で、外的善は、「私的に所有できる一方で、他者とは共有できないという特徴をもってい」(松平)るので、自分が取る分だけ他者の取り分が少なくなるというメカニズムを持っているわけ。



じゃあ、内々がいいんじゃんねと言いたくなるところなんだけど、これはこれで色々問題があるんだなー(´▽`*)



倫理とか、「善」とは?ってことをめちゃめちゃやった人ならわかると思うけど、考えれば考えるほど頭がプスプスになっちゃうんだよねー(;・∀・)

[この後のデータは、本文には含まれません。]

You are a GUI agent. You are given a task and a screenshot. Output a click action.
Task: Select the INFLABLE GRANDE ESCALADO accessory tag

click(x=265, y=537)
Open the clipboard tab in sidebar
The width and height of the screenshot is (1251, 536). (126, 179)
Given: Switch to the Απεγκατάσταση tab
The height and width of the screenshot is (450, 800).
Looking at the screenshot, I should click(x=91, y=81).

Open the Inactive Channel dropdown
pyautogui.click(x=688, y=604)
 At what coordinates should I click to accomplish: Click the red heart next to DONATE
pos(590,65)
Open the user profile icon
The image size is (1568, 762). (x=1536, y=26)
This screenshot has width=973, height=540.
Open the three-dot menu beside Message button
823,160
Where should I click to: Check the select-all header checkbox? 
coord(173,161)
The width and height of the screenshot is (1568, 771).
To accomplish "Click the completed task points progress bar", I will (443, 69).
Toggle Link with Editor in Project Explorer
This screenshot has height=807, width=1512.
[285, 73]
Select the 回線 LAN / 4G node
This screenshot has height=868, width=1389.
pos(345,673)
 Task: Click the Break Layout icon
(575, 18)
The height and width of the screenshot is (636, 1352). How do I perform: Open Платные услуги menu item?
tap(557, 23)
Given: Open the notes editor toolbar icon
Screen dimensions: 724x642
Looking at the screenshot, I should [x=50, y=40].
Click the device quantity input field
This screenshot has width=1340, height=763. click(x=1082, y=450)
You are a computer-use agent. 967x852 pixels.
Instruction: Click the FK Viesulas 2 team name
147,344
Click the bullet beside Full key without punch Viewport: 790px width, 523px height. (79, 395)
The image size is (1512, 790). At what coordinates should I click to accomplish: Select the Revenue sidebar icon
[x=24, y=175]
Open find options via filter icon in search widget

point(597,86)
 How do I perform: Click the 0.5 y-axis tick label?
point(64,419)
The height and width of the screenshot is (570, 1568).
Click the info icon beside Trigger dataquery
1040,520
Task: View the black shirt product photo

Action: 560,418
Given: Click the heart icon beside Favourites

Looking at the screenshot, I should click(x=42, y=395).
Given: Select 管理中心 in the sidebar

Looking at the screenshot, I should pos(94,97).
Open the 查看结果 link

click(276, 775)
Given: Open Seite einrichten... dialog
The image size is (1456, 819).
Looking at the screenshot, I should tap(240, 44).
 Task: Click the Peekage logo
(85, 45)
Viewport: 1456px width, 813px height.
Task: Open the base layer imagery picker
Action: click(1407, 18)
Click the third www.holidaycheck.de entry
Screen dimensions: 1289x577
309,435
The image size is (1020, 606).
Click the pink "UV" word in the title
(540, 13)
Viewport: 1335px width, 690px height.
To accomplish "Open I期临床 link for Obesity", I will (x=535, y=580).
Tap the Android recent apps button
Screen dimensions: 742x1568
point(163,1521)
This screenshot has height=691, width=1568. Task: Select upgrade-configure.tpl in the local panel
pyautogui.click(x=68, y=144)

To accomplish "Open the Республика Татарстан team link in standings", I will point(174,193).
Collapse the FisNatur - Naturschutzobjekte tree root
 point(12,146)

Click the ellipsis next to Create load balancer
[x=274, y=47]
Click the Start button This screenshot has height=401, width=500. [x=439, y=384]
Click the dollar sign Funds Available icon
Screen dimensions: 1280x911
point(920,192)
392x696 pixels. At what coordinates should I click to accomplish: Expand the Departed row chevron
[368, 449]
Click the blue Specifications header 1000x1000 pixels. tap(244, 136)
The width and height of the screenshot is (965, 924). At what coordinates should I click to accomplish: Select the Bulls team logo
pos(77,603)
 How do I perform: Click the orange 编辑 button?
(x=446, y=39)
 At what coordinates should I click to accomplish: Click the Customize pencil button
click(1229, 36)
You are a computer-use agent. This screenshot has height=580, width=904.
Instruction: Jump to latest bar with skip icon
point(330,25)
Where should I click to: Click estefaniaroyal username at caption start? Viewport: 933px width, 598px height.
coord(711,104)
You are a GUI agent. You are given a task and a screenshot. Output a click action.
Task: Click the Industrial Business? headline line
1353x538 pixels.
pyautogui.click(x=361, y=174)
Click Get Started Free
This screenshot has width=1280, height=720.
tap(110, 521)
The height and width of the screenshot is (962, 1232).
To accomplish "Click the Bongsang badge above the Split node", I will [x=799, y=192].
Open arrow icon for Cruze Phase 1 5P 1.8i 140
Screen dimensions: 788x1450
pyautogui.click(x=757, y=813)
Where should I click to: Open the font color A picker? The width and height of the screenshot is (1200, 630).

教育のパラドックスってのはこの辺にあるのかと思いますね。



だから教える側は自分の指導について常に批判的に吟味し、改善していこうとしないといけないという自身に対する啓蒙になるね



いやー、ずいぶん書いたね(;´∀`)



ってか、ホントはもうちょっと丁寧に書けばいいんだけど、細かいところも色々説明してちゃんと書いちゃうとすんごいボリュームになっちゃうからさ



たくさん書くとお腹が減る



ってことで、今日も朝ごはん




内々が大事という事でですね、お腹の内部が満たされるというのは非常に重要です



一方で外見が悪くなるという問題も抱えちゃうんだなー



パラドックスの中で何を選択するのかってのは大事だね。